Last year, Austin group the Weird Weeds released Hold Me, a debut album that went above and beyond mere excellence by forcing me to reconsider everything I knew about music. If you think that sounds hyperbolic, either you haven’t heard this album yet, or you have no idea just how much I listened to it in 2005. Ask my former roommate Dave, who couldn’t initiate a conversation with me until I deigned to turn my headphones down while listening to it. Ask my best friend Niema, who has watched me fall asleep many a night with it in the background. Ask my friend Brittany, who watched me struggle to hold back tears while we watched the band’s set at South by Southwest. (And let's not forget this editor's own experience, watching the band play a particularly dense song, only to interrupt the sustain of one of its songs by yelling "HI, SEAN!" when he entered the club.) This trio consists of a singing drummer who uses his kit as both timekeeper and sound effects generator, a singing guitarist who uses her instrument to emit iridescent drones and a guitarist who holds everything together with melodic, nimble finger-picking. Together, they split the difference between psychedelic folk and experimental noise to create a sound that is simultaneously beautiful and tense.

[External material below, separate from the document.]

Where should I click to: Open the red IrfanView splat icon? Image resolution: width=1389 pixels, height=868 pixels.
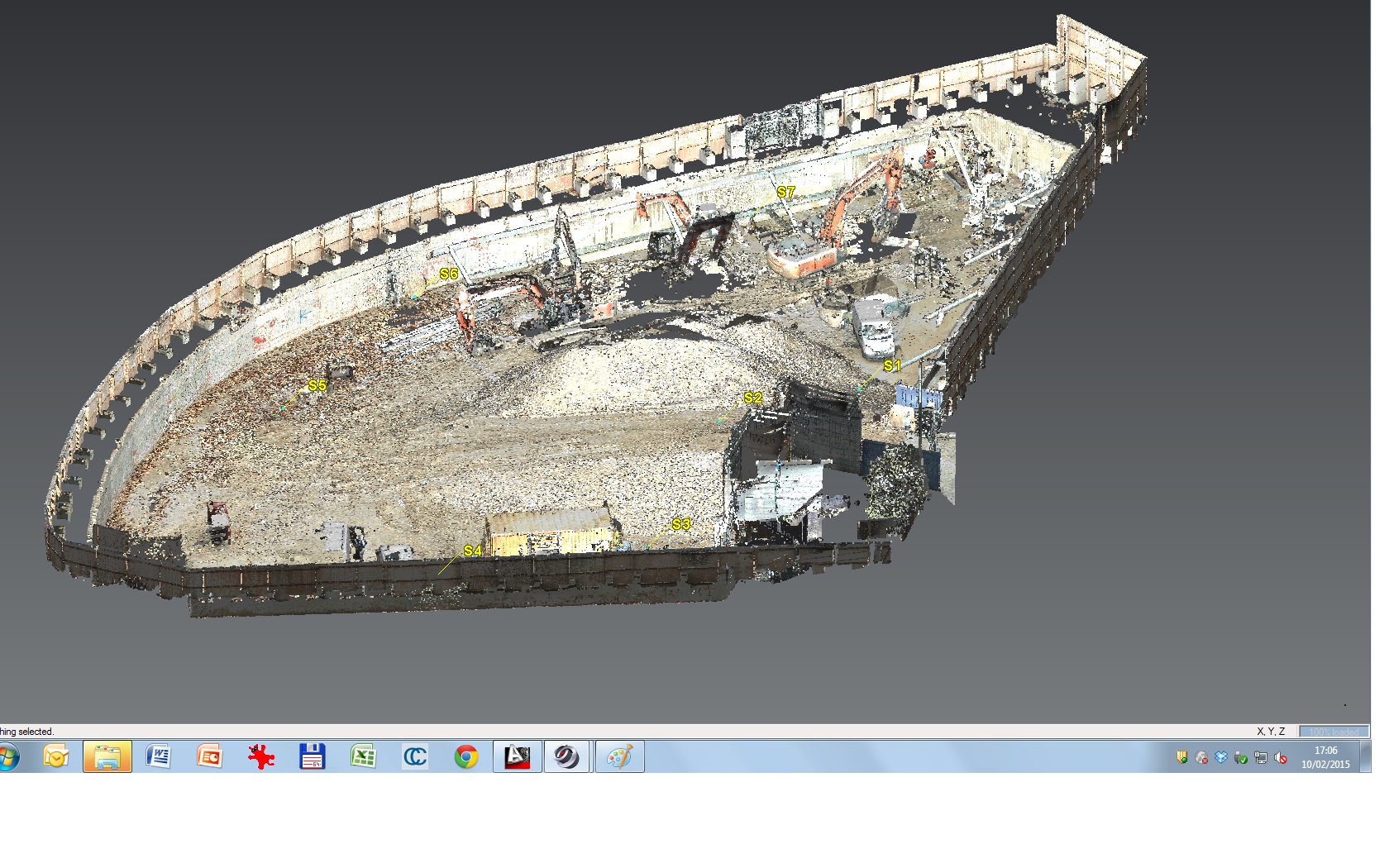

On January 3rd, the Weird Weeds released the five-song EP This Is Not What You Want as a free download on the Sounds Are Active website, cementing its status as 2006's first great release (beating even my hero Robert Pollard to the punch). On it, the trio strips down their already minimal setup by using acoustic instrumentation and placing less of an emphasis on singer Nick Hennies’ percussion. In spite of that, these songs sound fuller than anything on Hold Me. One reason for this is that the band is taking a more democratic approach to their vocals. Nick Hennies and Sandy Ewen sing together more this time around. They also harmonize now (instead of merely singing in unison), which makes songs like “The Butcher” and “Broken Arm” sound even more gorgeous than they already are. Another reason is that the production sounds more intimate. Hennies’ voice is placed front and center, and Aaron Russell’s guitar sounds rich enough to be a 12-string (even though I know it isn’t).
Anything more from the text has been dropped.